4ª - No dia 10.02.14 a Recorrente apresentou a contestação subscrita pela Mandatária entretanto constituída (embora a procuração junta a fls. 103 tenha a data de 5.11.14, por se tratar da mesma que fez juntar ao processo nº 1280/13.5TBTMR que corre termos pela seção cível deste Tribunal), e portanto dentro do prazo de 30 dias de que dispunha para contestar (no 10º dia desse prazo, donde não se vislumbre a verificação de qualquer intenção dilatória).
5ª - Esta contestação foi apresentada com base na confiança depositada na decisão de interrupção do prazo respectivo, tanto mais que, não se refere na decisão sub judice qualquer norma da qual se possa extrair como consequência (drástica) para tal atitude o desentranhamento da contestação.
6ª - O acesso ao direito é universal e uma vez verificada a insuficiência económica para o pagamento das despesas judiciais pela entidade competente – Segurança Social – não faz sentido obstaculizar a materialização dos efeitos do apoio judiciário, com fundamento em razões de forma.
7ª - O pedido não colide com a finalidade do apoio judiciário, mas a negação dos seus efeitos iria colidir com a garantia constitucional prevista no art. 20° da CRP.
8ª O pedido de pagamento de honorários a patrono escolhido representa sempre um pedido de nomeação de patrono, ou seja, um pedido de patrocínio judiciário, pelo que esse pedido interrompe o prazo de contestação à luz do disposto no n° 4 do art. 25° da LADT – conferir, neste sentido, os AC RC de 25.11.2004, de 14.12.2004, de 19.12.2006, 23.05.2012 e 20.11.2012 «interrompido o prazo para contestar por efeito do pedido de nomeação de patrono, pode o R., no decurso dessa interrupção e aproveitando os seus efeitos, apresentar contestação, através de Mandatário por si., entretanto constituído» entendimento preconizado pela Relação do Porto no Acórdão proferido no processo n° 5346/12.2TBMTS.PI.
9ª - Não tendo o benefício de apoio judiciário sido cancelado ou caducado, nos termos da LAJ, a Recorrente não perdeu qualquer dos benefícios inerentes à protecção jurídica que lhe foi concedida, nomeadamente, a interrupção do prazo para deduzir contestação, pelo simples fato de ter constituído mandatária.
10ª - O que reforça o entendimento exposto no Acórdão do Tribunal Central Administrativo Norte, proferido no proe.

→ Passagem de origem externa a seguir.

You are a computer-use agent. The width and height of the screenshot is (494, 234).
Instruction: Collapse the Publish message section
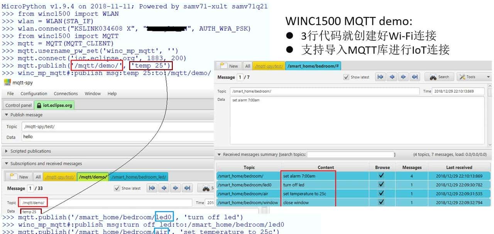(x=7, y=115)
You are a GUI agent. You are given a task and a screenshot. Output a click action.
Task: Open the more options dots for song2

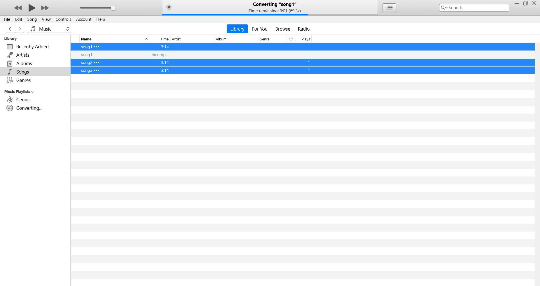[97, 63]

N° 01231109.3BEBRG, datado de 18.02.2011, onde se lê o seguinte: "aliás, dificilmente se compreenderia que nessa data a acção pudesse ser intentada pelo patrono nomeado e não o pudesse ser por mandatário constituído, tendo bem presente o conjunto de razões de caracter pessoal ou económico que poderá subjazer a essa opção do autor".

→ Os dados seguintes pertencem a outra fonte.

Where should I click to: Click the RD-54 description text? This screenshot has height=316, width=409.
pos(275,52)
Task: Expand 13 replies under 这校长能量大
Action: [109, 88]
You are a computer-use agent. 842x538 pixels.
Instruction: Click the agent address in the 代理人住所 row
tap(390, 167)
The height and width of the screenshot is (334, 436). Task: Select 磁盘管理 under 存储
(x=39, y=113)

11ª - Considerar-se que a constituição de mandatário por parte da recorrente, implica a perda de toda a interrupção do prazo que até aí beneficiava, representa uma denegação do direito de acesso aos tribunais" pois proporcionaria situações em que o protegido, pelo fato de o ser, e ao arrepio da lógica do sistema legal e constitucional, viria extinto ou limitado esse seu direito. "
12ª - A própria LAJ prevê, nos termos do artigo 24°, n° 5 al. b) da LAJ, que mesmo em casos em que o apoio judiciário requerido de nomeação de patrono é indeferido, ainda assim, o requerente continua a beneficiar do prazo advindo da interrupção, prevista no artigo 24°, n° 4 da LAJ, ou seja, não se vislumbra por que beneficiando a recorrente de patrocínio (embora exercido "pro bono", tenha como sanção a perda do prazo para contestar, quando tal não aconteceria se o referido apoio lhe tivesse sido indeferido.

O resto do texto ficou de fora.